“I walked all night to escape the police checkpoints. I'm so tired,” said Keshav Kumar as he rested under a tree with his family. Keshav’s family lived in a makeshift house within an apartment complex in Bengaluru and worked as cooks for two years. Come the pandemic, they were given the monthly salary and then asked to leave. With nowhere else to go, they turned home-ward, towards New Delhi.
"My shop is closed due to the lockdown, but I sold provisions to them as they arrive here with nothing,” said Nagesh, who runs a stall near the Nelamangala toll booth. He has witnessed thousands of migrants waiting for trucks, goods vehicles, tractors or just anyone who can offer them a ride.
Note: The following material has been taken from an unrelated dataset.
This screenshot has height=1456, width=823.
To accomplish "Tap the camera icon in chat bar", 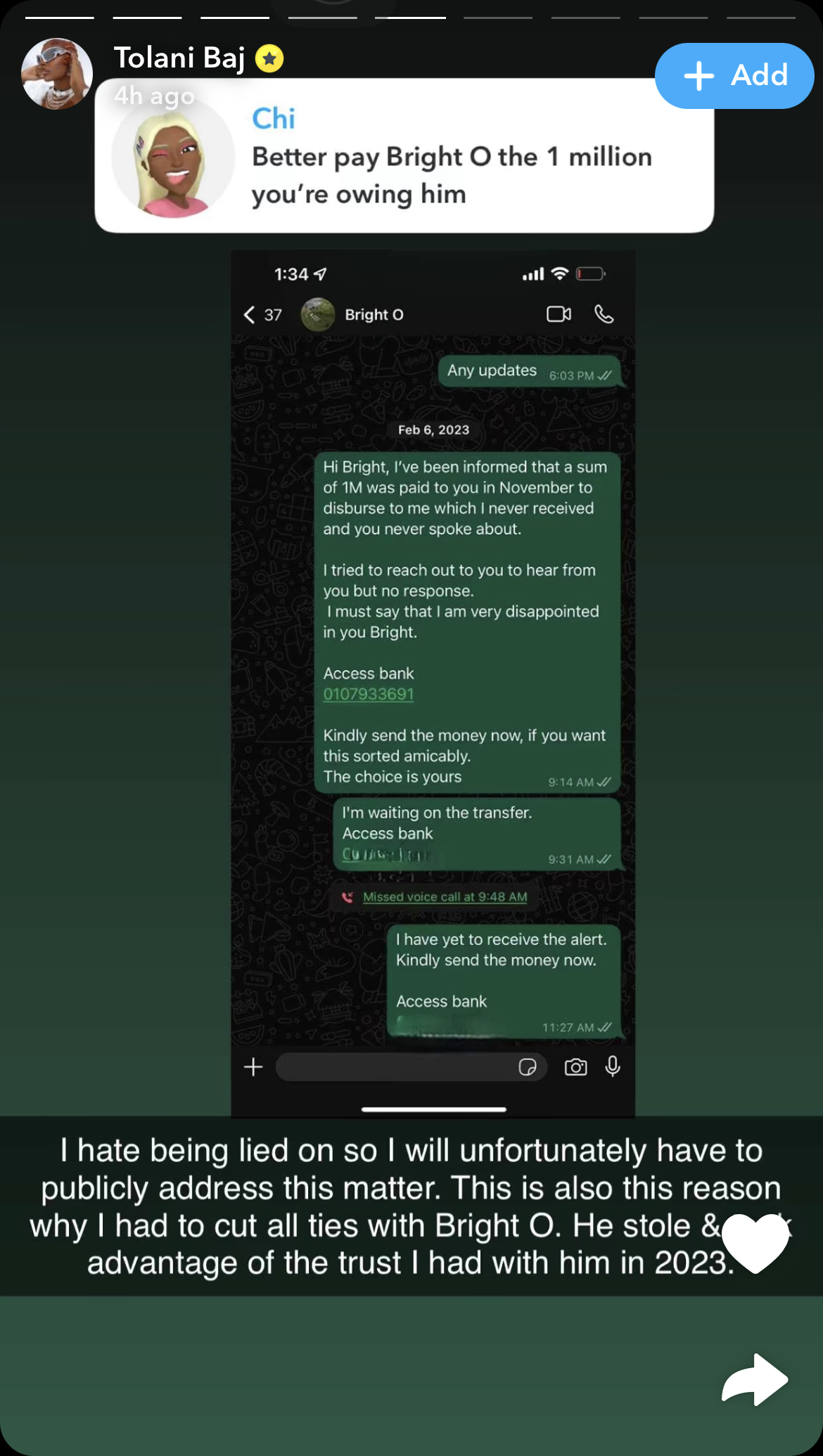I will [575, 1067].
At the toll booth, volunteers and good samaritans, too, offered food, fruits and water bottles to the migrant workers.
A group of migrants walked 50 km from their temporary homes in Marathahalli. "Our contractor fled with our salary and has switched off his mobile phone. We waited for three days and decided to leave. I just want to go home now,” said one angrily as they walked on. “I will never return to Bengaluru,” thundered another.
Sridhar and his wife arrived in Bengaluru from Kalaburagi six months back in hopes of finding better education for his two young daughters. Sridhar made Rs 500 a day working at construction sites while his wife worked as a domestic help. Together they earned Rs 17,000 a month until they lost their jobs due to the pandemic. The family was desperate to go home as the younger daughter fell ill. “We had our time living in a big city, but it'll never be at the cost of my children's health." The efforts by the government and NGOs to help the migrant workers came only after many of them started leaving the cities. It's imperative that the government protects them. They are indeed people who build the city we get to call home.